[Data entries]

# # # #

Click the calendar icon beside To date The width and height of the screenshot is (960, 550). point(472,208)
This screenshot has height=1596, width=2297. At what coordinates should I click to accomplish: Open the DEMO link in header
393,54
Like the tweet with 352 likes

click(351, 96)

# # # #

— PROMPT —
Set down each entry again, unchanged.

— WRITTEN RESPONSE —
Click the calendar icon beside To date The width and height of the screenshot is (960, 550). point(472,208)
This screenshot has height=1596, width=2297. At what coordinates should I click to accomplish: Open the DEMO link in header
393,54
Like the tweet with 352 likes

click(351, 96)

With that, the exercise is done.